A practical rule is:
must be small enough that the implicit gradient is meaningful.
If the primal residual is large, the backward pass may report a precise derivative of the wrong object.
Solver Accuracy and Gradient Accuracy
Forward accuracy and gradient accuracy are related but separate.
A solver may produce a value with small forward error but poor sensitivity when the problem is ill-conditioned. Conversely, a moderately inaccurate solution may yield acceptable gradients if the loss is insensitive to the error.
For implicit differentiation, three quantities matter:
| Quantity | Meaning |
|---|---|
| primal residual | how well x satisfies F(x, θ)=0 |
| Jacobian conditioning | sensitivity of the solution map |
| adjoint solve residual | how accurately the backward linear system is solved |
A useful implementation records all three. Silent gradient errors are common when only the forward solver status is checked.
Differentiating Solver Libraries
Many solvers live outside the AD system: BLAS, LAPACK, PETSc, SUNDIALS, IPOPT, OSQP, custom CUDA kernels, or domain-specific simulators.
An AD system cannot inspect these calls unless they are written in traceable code. There are two common solutions.
The first is wrapping the solver as a primitive with a custom derivative rule.
The second is rewriting the solver in a differentiable language.
Wrapping is usually better for mature numerical libraries. The library already has stable algorithms. The AD system only needs a correct mathematical derivative.
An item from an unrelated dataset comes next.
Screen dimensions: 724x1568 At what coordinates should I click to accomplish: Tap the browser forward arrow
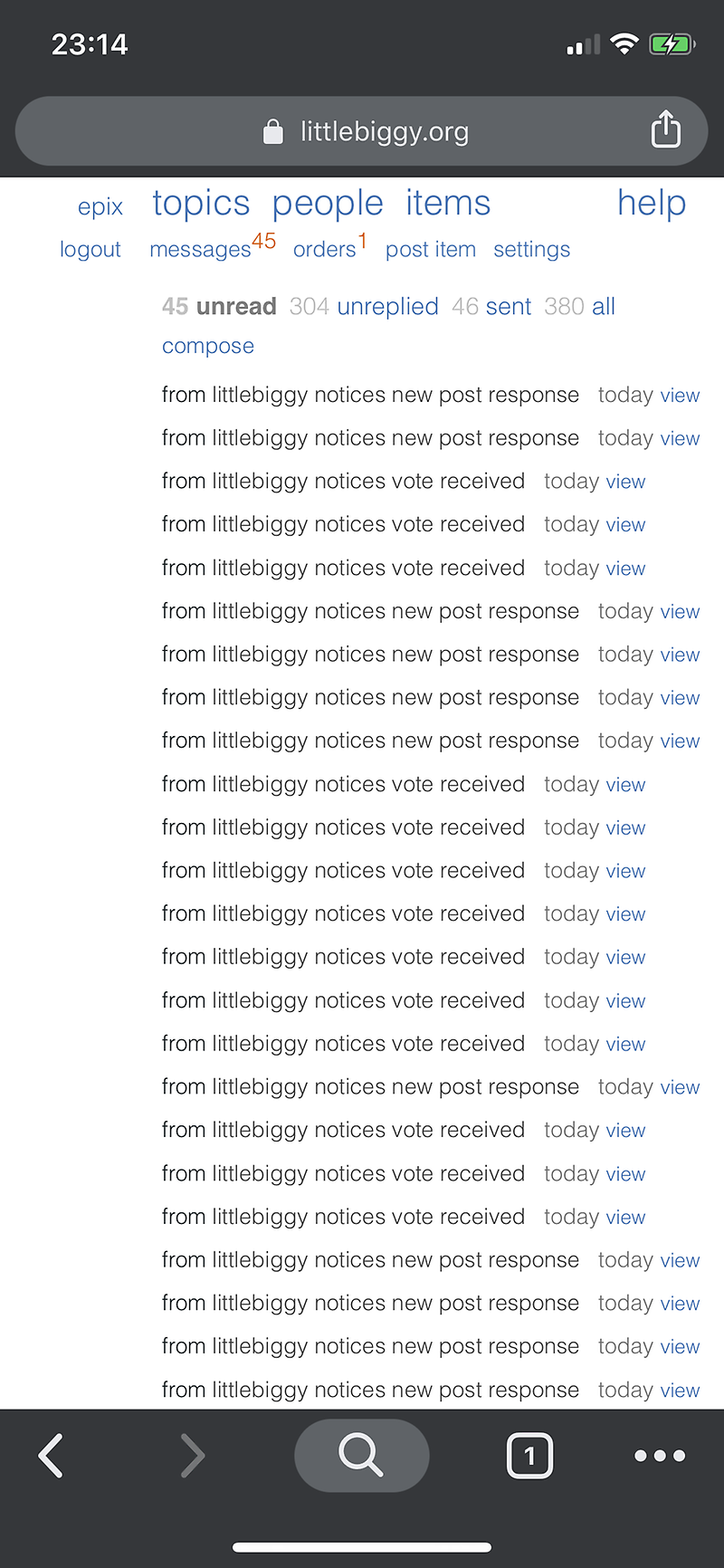point(192,1456)
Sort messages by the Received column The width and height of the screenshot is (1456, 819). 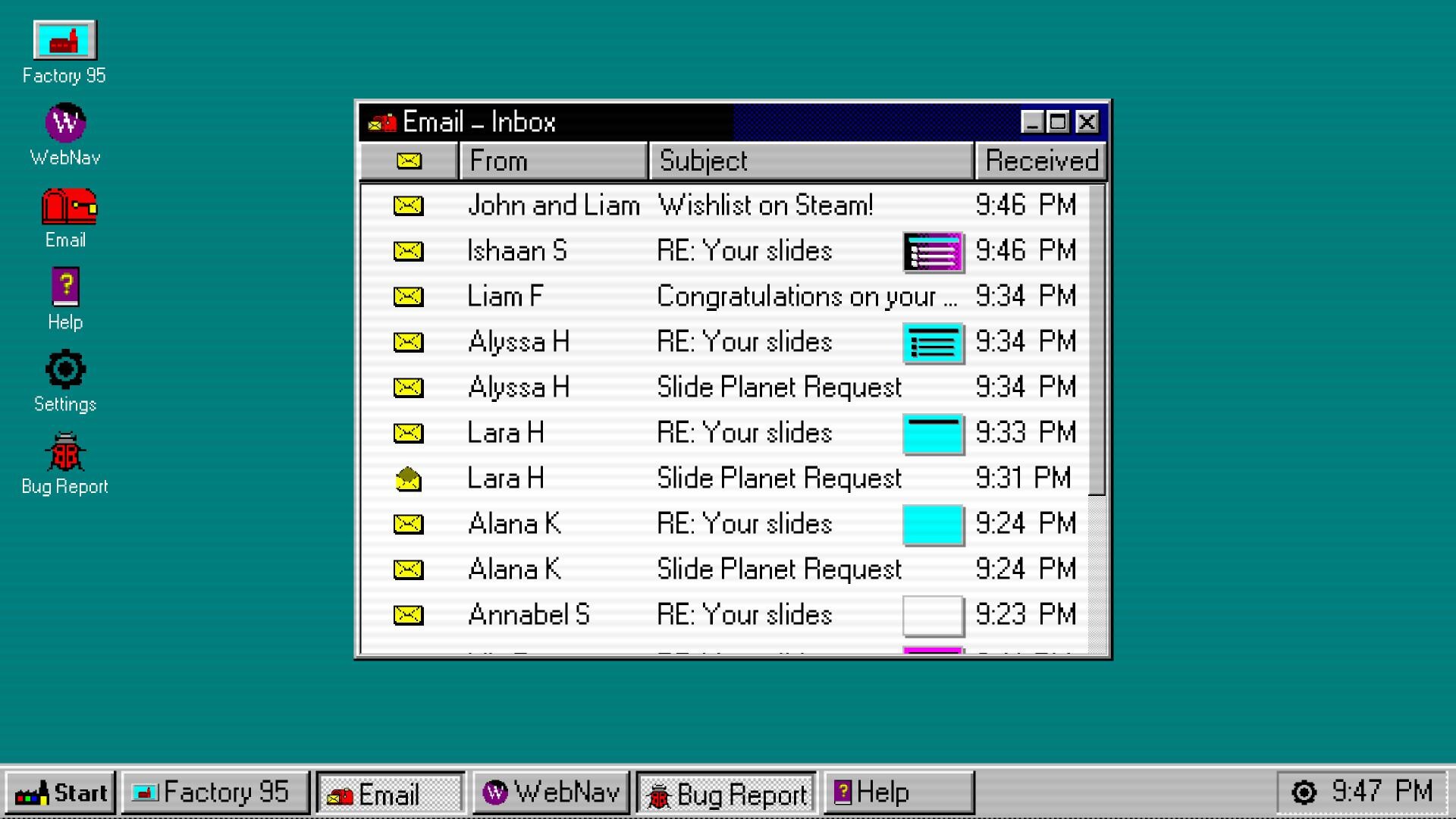coord(1040,160)

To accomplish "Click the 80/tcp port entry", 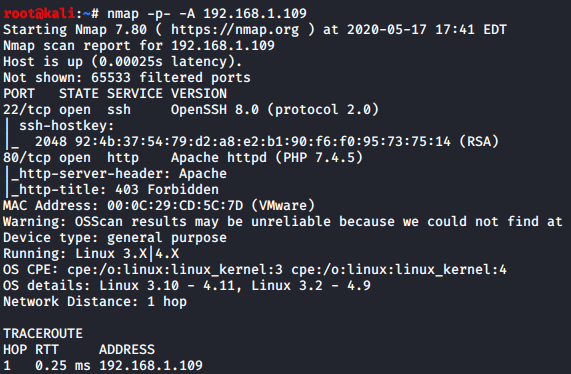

Rewriting is useful when the solver itself contains differentiable modeling choices, learned parameters, or custom control flow.
Custom Derivative Rule
A solver primitive can be described as:
x = solve(theta)with residual:
F(x, theta) = 0The custom backward rule is:
backward(xbar):
lambda = solve_transpose_jacobian(F, x, theta, xbar)
thetabar = - vjp_theta(F, x, theta, lambda)
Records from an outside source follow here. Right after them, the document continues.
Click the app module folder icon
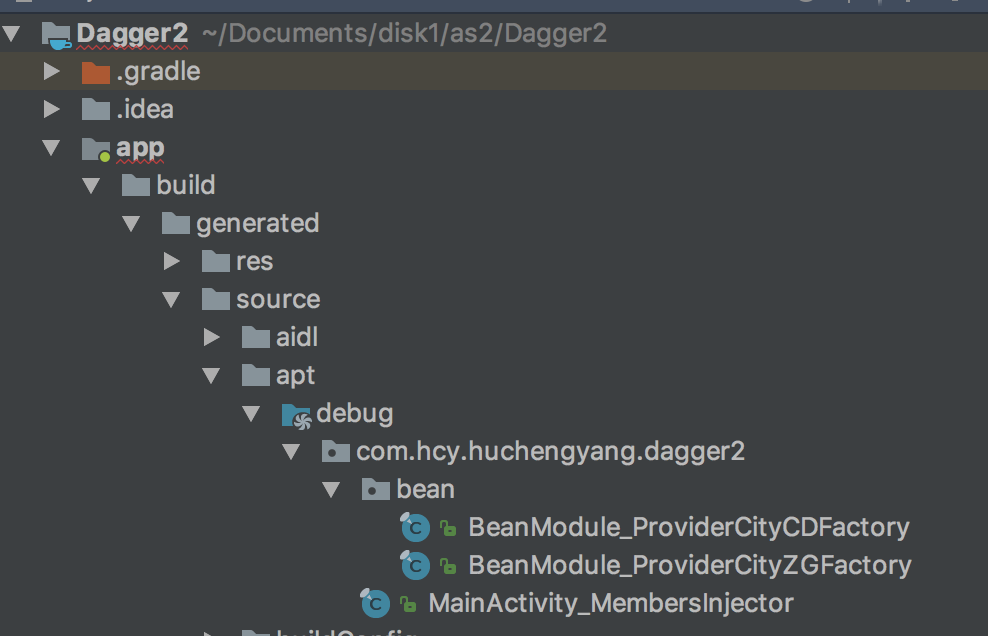This screenshot has width=988, height=636. [96, 149]
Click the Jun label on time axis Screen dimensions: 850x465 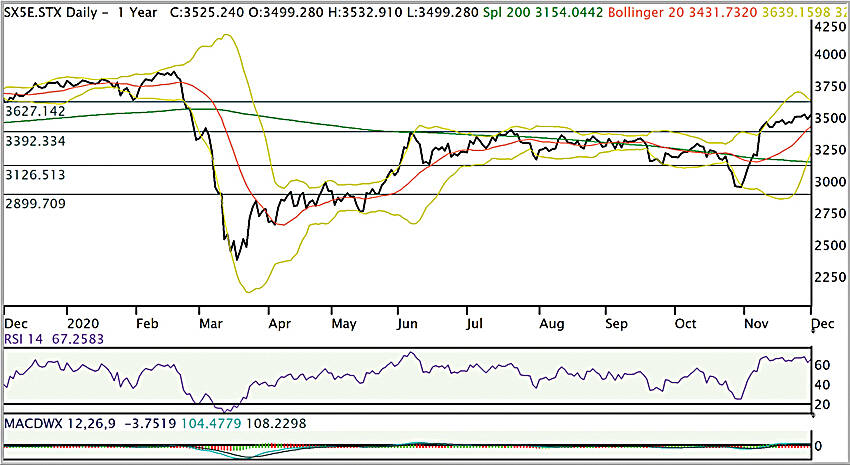[408, 324]
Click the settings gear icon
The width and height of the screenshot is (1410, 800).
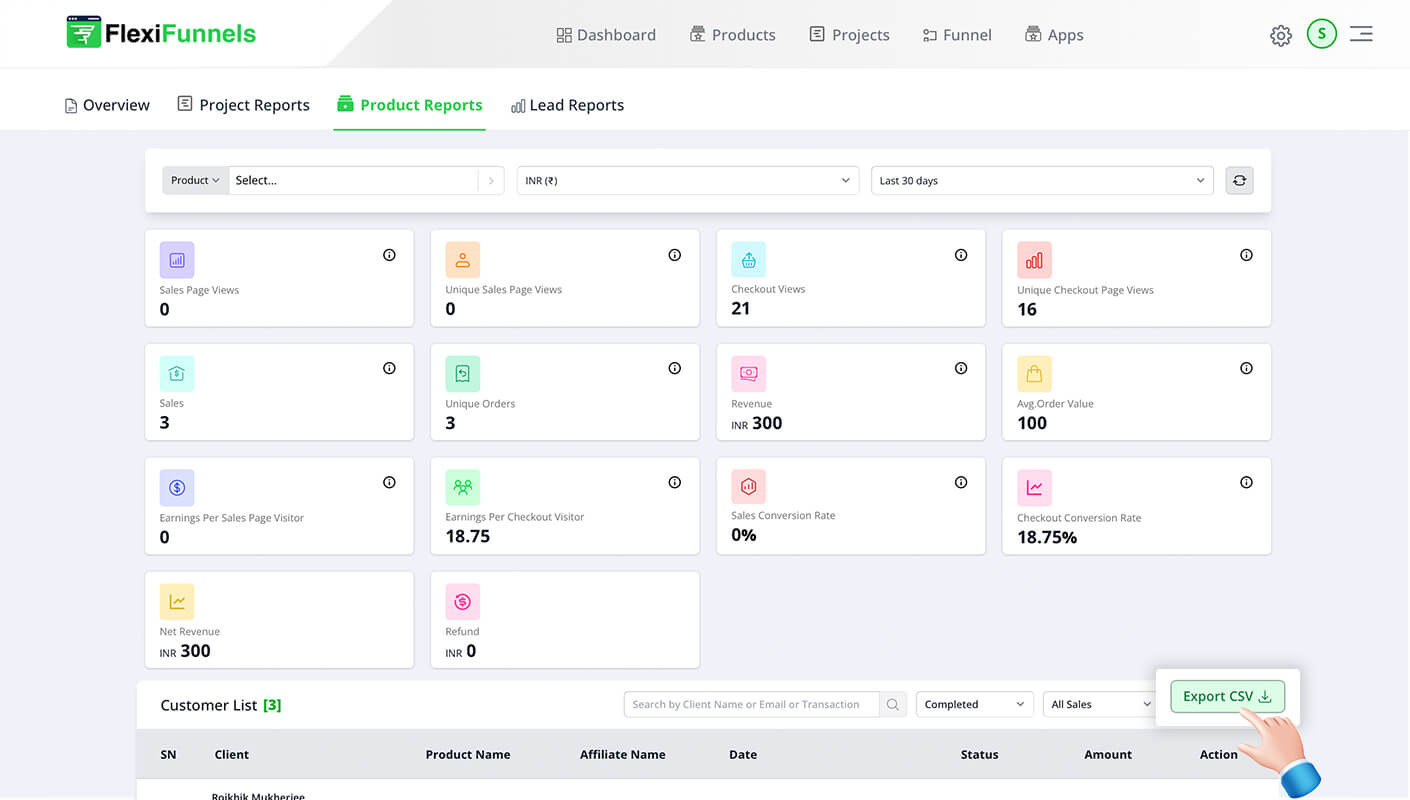(1280, 36)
return thetabarThis separates the primal solver from the derivative logic.
The forward solver may use one algorithm. The backward solve may use another algorithm. Both must correspond to the same residual equation.
Memory Behavior
Unrolled reverse mode stores intermediate states unless checkpointing is used. For long solvers, this can dominate memory.
Implicit differentiation stores only the final solution and enough data to evaluate the residual and its derivatives.
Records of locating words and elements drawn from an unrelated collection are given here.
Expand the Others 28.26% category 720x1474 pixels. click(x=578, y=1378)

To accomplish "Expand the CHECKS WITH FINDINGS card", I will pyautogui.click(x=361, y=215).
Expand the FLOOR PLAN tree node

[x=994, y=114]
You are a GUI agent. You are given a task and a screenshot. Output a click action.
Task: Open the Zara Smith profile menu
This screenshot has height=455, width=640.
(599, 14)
| Solver length | Unrolled reverse memory | Implicit reverse memory |
|---|---|---|
| 10 steps | small | small |
| 1,000 steps | large | small |
| 1,000,000 steps | usually infeasible | possible if residual products are cheap |
This is one of the main reasons implicit methods are used for equilibrium models, PDE solvers, and optimization layers.
When Unrolling Is Better
Implicit differentiation is not always the right abstraction.
Unrolling is better when the algorithm itself is the model. Examples include learned optimizers, recurrent networks with a fixed number of steps, iterative refinement blocks trained end-to-end, and procedures whose early stopping behavior is intentional.
Unrolling also works when the residual equation is hard to define or when the solver is not actually converging to a well-defined solution.
A practical test is simple:
If changing the solver algorithm should change the model, use unrolled differentiation.
If changing the solver algorithm should preserve the model, use implicit differentiation.
Summary
Differentiating through solvers requires choosing the right object of differentiation.
Unrolled AD differentiates the computation that was executed. It is general, direct, and often expensive.
Implicit AD differentiates the equation solved by the computation. It is usually more memory efficient and more mathematically stable, provided the residual is correct, the solution is accurate, and the linearized system is well conditioned.
For modern AD systems, solvers should often be treated as differentiable primitives with custom forward and backward rules. This gives the programmer control over the mathematical meaning of the derivative while preserving the performance of specialized numerical code.